_Data for review:_
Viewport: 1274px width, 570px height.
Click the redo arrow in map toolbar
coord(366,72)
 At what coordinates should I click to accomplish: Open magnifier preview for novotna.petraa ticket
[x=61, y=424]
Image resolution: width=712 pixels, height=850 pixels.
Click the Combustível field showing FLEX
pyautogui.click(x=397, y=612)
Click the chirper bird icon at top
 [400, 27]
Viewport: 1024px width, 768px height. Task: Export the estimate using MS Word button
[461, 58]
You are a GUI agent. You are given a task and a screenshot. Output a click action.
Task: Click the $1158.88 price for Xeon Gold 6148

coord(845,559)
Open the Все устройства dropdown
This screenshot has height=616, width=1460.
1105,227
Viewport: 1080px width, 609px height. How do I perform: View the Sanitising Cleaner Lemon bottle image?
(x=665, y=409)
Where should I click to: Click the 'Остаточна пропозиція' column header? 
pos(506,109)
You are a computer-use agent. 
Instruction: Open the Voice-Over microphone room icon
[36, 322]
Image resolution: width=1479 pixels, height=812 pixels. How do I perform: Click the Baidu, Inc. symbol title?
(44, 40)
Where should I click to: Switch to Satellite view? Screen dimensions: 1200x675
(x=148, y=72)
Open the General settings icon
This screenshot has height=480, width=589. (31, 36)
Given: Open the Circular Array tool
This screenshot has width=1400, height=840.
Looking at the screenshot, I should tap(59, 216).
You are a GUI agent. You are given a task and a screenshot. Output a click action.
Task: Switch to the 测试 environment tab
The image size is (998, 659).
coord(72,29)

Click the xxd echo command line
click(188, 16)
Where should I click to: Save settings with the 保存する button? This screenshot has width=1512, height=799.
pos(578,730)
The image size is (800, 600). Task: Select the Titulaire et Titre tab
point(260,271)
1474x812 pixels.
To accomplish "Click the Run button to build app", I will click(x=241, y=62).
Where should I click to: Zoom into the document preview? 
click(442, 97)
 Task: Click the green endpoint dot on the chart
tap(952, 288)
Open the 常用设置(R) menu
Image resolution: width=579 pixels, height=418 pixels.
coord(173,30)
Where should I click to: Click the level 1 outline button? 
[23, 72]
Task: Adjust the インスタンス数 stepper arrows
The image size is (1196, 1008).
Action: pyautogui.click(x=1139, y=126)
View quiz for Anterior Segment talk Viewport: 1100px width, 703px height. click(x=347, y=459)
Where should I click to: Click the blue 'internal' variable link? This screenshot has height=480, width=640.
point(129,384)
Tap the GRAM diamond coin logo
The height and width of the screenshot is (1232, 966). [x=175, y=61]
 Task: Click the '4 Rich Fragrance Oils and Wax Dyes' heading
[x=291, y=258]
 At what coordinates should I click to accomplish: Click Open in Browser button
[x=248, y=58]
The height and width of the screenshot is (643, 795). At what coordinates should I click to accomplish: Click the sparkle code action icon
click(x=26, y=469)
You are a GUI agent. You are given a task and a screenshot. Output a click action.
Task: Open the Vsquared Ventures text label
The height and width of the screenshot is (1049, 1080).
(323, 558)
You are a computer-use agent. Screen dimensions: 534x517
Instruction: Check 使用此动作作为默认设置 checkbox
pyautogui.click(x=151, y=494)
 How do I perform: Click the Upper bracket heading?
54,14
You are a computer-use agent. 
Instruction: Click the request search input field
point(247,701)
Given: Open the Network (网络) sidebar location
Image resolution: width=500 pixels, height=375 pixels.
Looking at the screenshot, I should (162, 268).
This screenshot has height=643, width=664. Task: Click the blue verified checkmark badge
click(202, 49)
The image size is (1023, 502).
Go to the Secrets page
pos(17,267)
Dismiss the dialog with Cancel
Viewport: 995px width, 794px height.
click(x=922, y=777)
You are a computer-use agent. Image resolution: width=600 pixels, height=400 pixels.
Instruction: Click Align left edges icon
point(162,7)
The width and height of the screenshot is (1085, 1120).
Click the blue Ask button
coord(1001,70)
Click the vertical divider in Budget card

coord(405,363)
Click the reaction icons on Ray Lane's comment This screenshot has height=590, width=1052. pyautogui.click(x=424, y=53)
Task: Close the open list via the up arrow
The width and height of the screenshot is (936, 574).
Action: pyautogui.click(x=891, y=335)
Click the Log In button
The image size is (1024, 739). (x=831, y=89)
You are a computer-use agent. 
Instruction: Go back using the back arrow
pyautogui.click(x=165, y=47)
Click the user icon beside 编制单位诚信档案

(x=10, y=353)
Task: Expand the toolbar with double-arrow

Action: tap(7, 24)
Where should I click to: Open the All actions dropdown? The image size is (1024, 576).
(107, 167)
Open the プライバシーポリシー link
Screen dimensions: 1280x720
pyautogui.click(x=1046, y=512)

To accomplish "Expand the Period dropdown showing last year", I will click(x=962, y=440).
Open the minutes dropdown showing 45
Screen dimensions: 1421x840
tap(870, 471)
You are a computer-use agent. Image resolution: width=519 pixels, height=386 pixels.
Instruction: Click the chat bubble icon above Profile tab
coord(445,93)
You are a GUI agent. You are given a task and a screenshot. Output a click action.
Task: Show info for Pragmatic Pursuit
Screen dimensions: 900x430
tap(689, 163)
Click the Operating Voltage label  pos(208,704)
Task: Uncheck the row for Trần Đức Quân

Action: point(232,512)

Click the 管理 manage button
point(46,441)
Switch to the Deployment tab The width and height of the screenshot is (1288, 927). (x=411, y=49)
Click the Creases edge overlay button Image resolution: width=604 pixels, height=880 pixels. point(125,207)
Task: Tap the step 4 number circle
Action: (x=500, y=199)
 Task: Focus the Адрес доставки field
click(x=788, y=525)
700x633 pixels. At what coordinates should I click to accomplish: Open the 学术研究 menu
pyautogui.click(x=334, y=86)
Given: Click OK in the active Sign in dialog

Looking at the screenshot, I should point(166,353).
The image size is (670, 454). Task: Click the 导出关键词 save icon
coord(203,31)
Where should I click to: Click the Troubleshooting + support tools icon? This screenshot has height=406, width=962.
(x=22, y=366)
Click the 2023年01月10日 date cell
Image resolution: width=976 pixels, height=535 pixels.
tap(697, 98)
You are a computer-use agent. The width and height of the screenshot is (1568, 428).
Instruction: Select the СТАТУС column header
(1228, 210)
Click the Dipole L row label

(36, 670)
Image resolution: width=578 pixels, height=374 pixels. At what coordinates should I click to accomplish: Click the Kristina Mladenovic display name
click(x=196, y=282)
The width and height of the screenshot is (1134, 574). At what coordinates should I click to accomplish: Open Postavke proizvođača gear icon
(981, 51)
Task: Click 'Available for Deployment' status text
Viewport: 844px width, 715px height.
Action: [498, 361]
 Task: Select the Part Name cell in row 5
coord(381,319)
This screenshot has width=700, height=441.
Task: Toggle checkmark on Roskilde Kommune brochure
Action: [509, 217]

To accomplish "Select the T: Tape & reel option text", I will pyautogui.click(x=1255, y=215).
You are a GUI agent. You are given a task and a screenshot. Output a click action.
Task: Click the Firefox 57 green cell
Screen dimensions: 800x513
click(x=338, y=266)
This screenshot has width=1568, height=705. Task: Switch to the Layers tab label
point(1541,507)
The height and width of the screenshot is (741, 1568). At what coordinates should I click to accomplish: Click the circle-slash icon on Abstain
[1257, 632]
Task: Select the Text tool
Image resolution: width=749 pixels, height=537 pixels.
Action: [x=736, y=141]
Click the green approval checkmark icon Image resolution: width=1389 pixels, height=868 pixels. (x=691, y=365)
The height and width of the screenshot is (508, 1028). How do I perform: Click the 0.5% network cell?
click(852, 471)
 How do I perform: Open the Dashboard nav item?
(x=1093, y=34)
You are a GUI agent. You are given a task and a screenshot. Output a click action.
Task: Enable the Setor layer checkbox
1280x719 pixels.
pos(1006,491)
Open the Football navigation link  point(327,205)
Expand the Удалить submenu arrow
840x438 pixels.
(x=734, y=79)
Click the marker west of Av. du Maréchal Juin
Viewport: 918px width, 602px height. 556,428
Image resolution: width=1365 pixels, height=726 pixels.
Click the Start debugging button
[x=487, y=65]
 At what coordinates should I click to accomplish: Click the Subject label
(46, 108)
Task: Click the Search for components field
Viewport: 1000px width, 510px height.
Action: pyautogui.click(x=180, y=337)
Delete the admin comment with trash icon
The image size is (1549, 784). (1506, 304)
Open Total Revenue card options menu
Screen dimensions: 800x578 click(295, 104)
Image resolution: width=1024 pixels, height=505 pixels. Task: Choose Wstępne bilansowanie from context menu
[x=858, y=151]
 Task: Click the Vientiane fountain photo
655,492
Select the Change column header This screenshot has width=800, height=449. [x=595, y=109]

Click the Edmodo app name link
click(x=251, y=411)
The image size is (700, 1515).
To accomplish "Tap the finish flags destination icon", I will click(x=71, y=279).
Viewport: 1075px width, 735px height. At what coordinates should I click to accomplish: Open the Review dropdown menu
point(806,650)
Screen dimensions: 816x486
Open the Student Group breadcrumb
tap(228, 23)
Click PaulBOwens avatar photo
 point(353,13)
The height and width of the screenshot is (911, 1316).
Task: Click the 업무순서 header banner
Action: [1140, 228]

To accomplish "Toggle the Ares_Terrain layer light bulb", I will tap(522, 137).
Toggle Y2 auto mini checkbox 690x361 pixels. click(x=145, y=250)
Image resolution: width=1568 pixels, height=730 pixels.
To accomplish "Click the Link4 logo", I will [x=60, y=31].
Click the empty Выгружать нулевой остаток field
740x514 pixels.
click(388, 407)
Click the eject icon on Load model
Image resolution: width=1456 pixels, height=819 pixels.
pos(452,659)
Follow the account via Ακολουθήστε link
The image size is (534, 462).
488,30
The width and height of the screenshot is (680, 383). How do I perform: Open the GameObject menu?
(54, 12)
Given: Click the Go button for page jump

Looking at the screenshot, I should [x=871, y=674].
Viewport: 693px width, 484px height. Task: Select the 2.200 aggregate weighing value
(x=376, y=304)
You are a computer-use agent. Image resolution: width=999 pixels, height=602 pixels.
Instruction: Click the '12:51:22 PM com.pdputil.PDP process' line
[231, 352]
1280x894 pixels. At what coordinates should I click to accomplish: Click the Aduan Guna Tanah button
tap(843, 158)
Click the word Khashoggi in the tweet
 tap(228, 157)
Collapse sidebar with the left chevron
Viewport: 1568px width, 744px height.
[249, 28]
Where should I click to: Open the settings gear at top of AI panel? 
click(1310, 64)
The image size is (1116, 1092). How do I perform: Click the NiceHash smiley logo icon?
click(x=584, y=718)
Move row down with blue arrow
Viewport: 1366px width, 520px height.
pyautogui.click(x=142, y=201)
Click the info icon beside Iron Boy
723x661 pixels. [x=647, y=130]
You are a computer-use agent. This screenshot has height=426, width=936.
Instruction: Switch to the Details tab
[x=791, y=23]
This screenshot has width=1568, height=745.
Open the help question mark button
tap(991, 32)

_Exercise objective:_
Copy each line of the records that has "Deployment" in it.

_Written answer:_
Switch to the Deployment tab The width and height of the screenshot is (1288, 927). (x=411, y=49)
Task: Click 'Available for Deployment' status text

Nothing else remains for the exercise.